Brisbane housing market to outpace Sydney and Melbourne

By Gerv Tacadena

Step aside, Sydney and Melbourne — Brisbane is set to be Australia's brightest housing market in the next three years.

Step aside, Sydney and Melbourne — Brisbane is set to be Australia's brightest housing market in the next three years, a report by the BIS Oxford Economics said.

The Queensland capital is projected to witness up to 20% price appreciation from 2019 to 2022, surpassing the modest growth expected in Sydney and Melbourne, Australia's biggest housing markets.

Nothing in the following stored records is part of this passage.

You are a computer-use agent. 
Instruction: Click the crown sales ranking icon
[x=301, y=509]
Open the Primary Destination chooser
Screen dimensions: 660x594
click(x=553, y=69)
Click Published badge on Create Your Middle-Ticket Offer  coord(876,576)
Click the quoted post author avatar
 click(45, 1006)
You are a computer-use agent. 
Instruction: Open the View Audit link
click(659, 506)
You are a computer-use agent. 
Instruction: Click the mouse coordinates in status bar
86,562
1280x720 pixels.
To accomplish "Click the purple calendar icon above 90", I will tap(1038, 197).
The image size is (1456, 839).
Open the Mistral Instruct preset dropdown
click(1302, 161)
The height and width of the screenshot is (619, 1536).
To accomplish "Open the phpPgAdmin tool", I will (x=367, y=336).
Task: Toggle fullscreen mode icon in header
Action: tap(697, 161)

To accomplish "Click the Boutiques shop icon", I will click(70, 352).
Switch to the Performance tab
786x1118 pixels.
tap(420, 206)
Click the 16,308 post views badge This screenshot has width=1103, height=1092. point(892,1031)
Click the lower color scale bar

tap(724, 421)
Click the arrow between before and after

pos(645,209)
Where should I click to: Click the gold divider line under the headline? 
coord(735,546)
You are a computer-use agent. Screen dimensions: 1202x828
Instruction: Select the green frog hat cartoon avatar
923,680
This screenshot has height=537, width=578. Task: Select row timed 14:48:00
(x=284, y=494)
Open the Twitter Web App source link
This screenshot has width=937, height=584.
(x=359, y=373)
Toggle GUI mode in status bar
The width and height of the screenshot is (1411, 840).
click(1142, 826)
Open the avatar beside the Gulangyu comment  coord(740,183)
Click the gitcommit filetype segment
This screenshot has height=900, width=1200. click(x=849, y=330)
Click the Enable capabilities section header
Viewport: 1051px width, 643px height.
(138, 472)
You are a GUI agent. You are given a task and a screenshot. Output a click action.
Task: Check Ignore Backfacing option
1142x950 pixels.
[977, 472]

Brisbane's house prices are forecast to jump by 20%, while unit values are set to realise a 14% growth over the next three years. However, most of the increase would be concentrated towards the latter part of the period, according to the report.

The easing credit conditions and lower interest rates are expected to drive the demand for houses in Queensland, despite it currently experiencing weakness on the economic side.

"With credit conditions easing and interest rates falling, improving affordability will be a catalyst for raising price growth as stronger economic growth returns and the market moves into a rising deficiency," the report said.

Also read: New developments set to transform Brisbane

Overall, median housing values in Australia's capital cities will likely increase over the next three years, with the surge of newly-built homes helping to prevent an all-out boom.

"Supply is running at record levels, with new dwelling completions having exceeded 200,000 in each of the past four years and expected to have peaked at a record of just under 227,000 dwellings in 2018/19," BIS Oxford Economics associate director Angie Zigomanis said.

Something good is also in store for Adelaide — the South Australian capital is expected to record an 11% jump in house prices. With no oversupply, Adelaide prices are likely to be relatively stable.

"We see Adelaide as a 'steady as she goes' market — it's got fairly moderate population growth. It hasn't been experiencing an oversupply, like we've seen in places like Brisbane and Perth, or a recent undersupply, like in Sydney and Melbourne," Zigomanis said.